Fourth-year is meant to end with lots of celebrations. A graduation ceremony, the relief at having finished your dissertation, spending lots of time with friends. It involves saying goodbye; but your saying goodbye, surrounded by lots of friends, alcohol, alcohol, and rituals that are designed for the process. Why else would you dress up in white tie to parade in a gown across a stage to collect a piece of paper? (I would be terrified that I would fall over or run off the stage at high speed. Not what happened when I left school. Promise.)
Instead of having a month or so to spend in the pub before graduating and getting a job, graduation has been cancelled, the pubs have been closed, and everyone has fled St Andrews to go home early. I am still in St Andrews. And there is literally nobody here (Apart from Sally Mapstone… possibly. I have no proof.) To make matters worse, for an extrovert like myself, I am forbidden by government decree from seeing any of my friends who still remain. (I knew I had been social distancing for too long when I started finding talk about the right to free association in my dissertation funny.)
Even worse than not seeing people who live ten seconds away, is the fact that, as I am graduating in June, there are a lot of people whom I will not see again for a very long time, if ever. While graduation made this inevitable anyway, Coronavirus has, unfortunately, rather hastened the process.

SUPPLIED RECORDS:
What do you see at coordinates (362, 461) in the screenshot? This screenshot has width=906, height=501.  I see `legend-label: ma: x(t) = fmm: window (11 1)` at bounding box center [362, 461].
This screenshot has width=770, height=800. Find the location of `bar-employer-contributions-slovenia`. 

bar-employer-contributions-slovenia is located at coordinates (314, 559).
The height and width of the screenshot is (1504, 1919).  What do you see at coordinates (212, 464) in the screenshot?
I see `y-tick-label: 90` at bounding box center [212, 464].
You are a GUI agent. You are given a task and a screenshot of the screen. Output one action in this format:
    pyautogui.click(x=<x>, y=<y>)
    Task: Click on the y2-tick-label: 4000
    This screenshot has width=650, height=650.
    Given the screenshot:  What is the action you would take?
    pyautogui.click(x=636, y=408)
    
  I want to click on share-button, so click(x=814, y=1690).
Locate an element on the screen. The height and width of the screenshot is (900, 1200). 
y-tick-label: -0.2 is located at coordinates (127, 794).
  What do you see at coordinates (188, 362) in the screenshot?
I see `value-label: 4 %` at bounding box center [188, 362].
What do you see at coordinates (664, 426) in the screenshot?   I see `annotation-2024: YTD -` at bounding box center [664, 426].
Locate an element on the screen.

QUESTIONS ON THE MATERIAL:
- 1) Please answer these from the piece about final year at St Andrews:
(a) What would the writer dress up in to parade across a stage?
(b) Who, possibly, is the only other person still in St Andrews?
(c) In which month is the writer graduating?
- 2) Carry the piece about final year at St Andrews forward from its last sentence, in the same voice.
Nothing in the lines above is needed for this.

ANSWER SECTION:
- 1)
(a) White tie, with a gown
(b) Sally Mapstone
(c) June

- 2)
There will be no more trips to the pub. (Although luckily, I have a massive stockpile of corona beers to see me through the duration so don’t worry.) No more random, chance encounters on the three streets. They cannot happen now that we are all confined to our one, government mandated, run a day. No may dip – although I am sure there will be other opportunities in the future to run into the sea when it’s freezing. It’s an essential part of the traditional English seaside holiday in Cornwall when it rains for two weeks, and you play monopoly with your family over and over and over again. If that sounds a bit like lockdown with your family, I am sorry.
CoronaVirus has cut short my year groups time at University. So instead everything has had to move online. We have discovered zoom calls, Facebook messenger, and everyone’s favourite, tutorials over Microsoft teams when somebody inevitably freezes mid-point because their wifi in Glamorganshire is not up to scratch. Even phone calls have made a comeback. And we are baking more bread than ever. More than one of my friends has taken up knitting. But University is about more than just going to lectures and graduation. It’s about the people you meet and the experiences you have here. We may have been deprived of some of these experiences, but there is a silver lining. While we may have lost the celebrations, we have had time to work out how to stay in contact with people and been forced to work out whom we want to stay in touch with.
Saying goodbye is hard, but it’s hard because you are saying goodbye to something good. Savour it and then drink another corona. And then go and respond to your friends’ messages.